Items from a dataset
──────────────────────────────

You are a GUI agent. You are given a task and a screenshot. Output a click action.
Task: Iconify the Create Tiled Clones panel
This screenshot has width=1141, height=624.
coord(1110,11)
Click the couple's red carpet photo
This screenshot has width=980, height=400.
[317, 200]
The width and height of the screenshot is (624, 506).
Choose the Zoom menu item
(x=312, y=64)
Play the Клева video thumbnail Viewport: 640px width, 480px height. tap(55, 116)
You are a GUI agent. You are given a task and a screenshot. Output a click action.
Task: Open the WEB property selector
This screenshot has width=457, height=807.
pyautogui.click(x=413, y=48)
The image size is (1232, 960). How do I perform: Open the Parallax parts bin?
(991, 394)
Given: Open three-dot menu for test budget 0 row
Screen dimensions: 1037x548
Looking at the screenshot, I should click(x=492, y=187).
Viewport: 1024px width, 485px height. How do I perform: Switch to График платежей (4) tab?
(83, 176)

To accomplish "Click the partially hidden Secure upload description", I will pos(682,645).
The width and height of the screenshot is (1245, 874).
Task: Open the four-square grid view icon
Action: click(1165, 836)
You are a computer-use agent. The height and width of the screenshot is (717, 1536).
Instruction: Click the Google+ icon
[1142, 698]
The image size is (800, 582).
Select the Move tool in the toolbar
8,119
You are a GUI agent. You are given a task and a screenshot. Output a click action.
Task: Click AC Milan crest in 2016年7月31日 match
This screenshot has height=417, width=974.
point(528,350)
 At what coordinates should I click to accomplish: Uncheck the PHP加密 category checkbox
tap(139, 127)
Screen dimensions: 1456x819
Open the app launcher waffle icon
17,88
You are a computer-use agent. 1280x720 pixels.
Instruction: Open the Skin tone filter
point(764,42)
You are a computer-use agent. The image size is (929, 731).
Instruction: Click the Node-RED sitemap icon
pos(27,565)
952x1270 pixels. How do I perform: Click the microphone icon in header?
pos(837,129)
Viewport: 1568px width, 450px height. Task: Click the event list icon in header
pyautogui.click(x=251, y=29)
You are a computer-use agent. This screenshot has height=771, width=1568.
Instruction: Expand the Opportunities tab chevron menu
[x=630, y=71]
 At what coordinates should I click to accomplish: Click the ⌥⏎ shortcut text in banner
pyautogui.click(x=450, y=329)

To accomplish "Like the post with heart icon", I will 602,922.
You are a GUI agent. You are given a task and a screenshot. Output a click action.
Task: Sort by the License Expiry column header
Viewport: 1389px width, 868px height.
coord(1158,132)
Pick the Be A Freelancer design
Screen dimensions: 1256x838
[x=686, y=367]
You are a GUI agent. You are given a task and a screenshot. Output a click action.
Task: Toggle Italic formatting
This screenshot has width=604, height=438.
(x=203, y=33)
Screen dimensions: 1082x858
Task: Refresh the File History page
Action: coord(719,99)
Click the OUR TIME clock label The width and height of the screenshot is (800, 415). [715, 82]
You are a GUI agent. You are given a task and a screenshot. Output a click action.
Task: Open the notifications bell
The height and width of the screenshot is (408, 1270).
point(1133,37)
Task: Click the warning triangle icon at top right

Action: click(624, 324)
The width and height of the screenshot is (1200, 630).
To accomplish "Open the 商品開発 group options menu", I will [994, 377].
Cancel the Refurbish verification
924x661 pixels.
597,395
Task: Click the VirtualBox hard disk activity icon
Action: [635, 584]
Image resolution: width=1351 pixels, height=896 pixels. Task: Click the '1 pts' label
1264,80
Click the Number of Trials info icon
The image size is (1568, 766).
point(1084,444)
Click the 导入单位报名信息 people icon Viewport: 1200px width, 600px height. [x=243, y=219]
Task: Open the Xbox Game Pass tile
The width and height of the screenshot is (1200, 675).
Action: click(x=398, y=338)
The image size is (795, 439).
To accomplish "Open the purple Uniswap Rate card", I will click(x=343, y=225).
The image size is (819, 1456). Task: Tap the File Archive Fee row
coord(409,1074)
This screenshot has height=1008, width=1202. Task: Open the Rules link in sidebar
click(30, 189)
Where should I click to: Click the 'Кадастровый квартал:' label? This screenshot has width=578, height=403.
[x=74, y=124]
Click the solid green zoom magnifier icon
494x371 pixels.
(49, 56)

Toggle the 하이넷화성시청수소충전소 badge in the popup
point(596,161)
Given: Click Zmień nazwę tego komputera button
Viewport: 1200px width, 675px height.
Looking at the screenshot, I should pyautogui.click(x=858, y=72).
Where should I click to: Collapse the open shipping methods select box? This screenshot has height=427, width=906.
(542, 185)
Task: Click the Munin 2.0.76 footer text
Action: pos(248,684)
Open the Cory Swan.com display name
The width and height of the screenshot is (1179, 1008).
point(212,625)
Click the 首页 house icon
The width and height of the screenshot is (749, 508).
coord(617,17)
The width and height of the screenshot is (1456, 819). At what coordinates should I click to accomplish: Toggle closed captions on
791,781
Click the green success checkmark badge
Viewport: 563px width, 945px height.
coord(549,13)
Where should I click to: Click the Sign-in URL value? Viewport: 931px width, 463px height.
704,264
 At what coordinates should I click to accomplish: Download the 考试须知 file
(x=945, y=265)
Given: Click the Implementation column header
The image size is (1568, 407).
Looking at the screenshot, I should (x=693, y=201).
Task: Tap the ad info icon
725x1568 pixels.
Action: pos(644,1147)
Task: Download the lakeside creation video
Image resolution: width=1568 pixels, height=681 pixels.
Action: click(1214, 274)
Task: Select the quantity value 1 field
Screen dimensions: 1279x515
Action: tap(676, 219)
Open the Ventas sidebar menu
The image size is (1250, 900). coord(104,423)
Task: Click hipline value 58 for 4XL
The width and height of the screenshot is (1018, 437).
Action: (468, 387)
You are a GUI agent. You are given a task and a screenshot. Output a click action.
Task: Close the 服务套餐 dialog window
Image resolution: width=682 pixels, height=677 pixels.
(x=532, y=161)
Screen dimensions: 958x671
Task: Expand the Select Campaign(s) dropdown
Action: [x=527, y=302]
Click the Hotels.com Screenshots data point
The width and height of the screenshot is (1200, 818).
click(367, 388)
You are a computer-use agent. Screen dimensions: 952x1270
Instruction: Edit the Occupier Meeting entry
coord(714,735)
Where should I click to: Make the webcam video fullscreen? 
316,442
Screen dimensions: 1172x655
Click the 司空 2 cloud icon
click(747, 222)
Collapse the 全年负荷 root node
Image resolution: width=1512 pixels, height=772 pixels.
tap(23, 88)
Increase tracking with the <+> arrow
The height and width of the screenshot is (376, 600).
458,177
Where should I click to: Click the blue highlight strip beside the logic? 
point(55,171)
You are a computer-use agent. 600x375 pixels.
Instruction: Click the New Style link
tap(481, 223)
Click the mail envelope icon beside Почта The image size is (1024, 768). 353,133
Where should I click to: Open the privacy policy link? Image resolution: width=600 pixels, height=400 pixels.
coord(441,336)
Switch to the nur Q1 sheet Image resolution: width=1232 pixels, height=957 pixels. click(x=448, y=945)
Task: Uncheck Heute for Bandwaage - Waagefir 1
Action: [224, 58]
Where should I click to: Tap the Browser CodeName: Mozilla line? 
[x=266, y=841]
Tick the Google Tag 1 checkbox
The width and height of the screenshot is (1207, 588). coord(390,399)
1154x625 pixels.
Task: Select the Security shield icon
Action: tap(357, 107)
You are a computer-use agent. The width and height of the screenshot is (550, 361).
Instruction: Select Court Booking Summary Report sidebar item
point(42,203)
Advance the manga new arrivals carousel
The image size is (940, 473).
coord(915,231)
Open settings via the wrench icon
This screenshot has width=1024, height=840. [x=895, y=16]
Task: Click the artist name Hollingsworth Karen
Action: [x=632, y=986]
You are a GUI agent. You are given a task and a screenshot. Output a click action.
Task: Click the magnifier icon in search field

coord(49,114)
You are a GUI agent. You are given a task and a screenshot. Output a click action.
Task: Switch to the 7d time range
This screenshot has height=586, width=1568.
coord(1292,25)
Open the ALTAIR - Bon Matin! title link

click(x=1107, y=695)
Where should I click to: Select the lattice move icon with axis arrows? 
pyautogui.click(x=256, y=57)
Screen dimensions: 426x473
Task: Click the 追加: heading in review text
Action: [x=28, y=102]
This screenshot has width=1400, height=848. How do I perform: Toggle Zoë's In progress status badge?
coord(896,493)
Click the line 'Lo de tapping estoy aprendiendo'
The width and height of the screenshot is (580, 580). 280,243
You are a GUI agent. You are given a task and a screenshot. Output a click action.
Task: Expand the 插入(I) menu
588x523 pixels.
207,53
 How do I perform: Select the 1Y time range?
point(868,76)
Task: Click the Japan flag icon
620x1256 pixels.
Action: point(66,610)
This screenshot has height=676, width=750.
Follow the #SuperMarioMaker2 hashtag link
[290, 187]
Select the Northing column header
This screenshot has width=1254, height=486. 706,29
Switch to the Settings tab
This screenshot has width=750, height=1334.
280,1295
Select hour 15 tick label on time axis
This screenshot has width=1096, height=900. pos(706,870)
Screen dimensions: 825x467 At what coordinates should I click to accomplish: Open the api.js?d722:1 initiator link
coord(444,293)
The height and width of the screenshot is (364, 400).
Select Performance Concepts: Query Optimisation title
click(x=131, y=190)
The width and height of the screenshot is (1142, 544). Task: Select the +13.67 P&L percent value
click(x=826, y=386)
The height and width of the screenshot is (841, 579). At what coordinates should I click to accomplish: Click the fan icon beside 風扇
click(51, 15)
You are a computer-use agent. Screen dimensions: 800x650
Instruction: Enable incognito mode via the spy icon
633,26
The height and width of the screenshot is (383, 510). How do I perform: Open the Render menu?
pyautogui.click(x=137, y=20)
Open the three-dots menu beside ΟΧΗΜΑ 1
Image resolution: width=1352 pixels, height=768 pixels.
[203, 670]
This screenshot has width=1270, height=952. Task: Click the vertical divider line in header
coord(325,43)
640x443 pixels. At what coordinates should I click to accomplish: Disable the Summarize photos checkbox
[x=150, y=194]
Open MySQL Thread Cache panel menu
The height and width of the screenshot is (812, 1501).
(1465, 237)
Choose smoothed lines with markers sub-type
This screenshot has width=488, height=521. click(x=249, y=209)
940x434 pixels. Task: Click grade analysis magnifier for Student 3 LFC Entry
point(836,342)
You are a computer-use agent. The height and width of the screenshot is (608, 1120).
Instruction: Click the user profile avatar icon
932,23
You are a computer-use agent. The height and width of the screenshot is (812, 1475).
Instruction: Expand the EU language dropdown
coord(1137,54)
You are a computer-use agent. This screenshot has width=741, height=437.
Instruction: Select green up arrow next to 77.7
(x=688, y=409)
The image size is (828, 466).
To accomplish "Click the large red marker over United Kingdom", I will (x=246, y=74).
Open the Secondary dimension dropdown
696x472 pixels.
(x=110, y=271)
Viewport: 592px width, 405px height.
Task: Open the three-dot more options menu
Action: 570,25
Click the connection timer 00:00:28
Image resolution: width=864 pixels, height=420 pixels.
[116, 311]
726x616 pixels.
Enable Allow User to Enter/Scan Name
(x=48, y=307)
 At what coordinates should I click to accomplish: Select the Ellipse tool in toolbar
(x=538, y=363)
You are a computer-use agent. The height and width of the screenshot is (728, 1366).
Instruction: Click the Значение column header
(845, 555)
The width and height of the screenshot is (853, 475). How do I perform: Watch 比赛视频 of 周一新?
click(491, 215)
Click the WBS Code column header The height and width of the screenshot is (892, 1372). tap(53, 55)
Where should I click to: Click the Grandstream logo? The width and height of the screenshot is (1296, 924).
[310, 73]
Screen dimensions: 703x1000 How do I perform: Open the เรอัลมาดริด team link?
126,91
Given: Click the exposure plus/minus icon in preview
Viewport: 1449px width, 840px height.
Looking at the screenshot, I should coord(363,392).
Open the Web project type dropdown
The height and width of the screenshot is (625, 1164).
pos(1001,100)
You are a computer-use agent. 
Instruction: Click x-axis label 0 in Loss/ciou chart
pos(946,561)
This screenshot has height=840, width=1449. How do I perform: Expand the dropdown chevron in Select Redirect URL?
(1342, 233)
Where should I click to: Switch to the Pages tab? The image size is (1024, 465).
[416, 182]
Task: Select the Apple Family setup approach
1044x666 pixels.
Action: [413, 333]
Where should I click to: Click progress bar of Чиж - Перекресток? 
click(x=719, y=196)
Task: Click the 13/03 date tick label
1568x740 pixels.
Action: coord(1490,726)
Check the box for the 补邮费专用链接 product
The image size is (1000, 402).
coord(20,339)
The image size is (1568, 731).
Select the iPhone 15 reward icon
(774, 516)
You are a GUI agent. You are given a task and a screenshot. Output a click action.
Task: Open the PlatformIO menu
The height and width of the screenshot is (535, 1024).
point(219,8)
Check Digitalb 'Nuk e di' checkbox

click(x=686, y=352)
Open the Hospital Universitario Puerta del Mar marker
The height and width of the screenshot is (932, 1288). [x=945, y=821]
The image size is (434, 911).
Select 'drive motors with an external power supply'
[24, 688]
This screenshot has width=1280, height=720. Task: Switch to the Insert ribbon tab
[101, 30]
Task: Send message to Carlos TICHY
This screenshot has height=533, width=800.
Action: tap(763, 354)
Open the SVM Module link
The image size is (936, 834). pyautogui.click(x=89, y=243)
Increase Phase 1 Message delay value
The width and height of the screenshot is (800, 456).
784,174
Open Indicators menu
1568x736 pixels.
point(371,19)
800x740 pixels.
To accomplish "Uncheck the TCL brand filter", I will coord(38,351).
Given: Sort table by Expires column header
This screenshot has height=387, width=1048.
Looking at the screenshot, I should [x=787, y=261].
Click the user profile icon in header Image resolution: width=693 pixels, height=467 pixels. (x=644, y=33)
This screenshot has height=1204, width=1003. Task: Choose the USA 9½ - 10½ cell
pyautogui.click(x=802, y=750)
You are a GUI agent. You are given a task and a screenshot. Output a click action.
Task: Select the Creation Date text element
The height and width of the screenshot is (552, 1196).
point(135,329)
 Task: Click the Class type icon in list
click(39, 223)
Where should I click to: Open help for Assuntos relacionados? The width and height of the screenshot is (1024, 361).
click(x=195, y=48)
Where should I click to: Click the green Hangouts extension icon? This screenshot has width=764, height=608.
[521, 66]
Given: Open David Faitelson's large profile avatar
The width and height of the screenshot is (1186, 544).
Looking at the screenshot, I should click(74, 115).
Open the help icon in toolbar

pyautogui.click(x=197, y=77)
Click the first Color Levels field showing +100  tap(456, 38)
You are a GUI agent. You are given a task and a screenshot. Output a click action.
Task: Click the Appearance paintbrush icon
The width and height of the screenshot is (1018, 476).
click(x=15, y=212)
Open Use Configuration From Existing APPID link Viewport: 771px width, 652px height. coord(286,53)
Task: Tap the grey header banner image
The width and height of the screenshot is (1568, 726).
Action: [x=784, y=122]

──────────────────────────────

--- TASK DESCRIPTION ---
Set aside each line above that includes the string "large" and report it.

--- SOLUTION BELOW ---
To accomplish "Click the large red marker over United Kingdom", I will (x=246, y=74).
Given: Open David Faitelson's large profile avatar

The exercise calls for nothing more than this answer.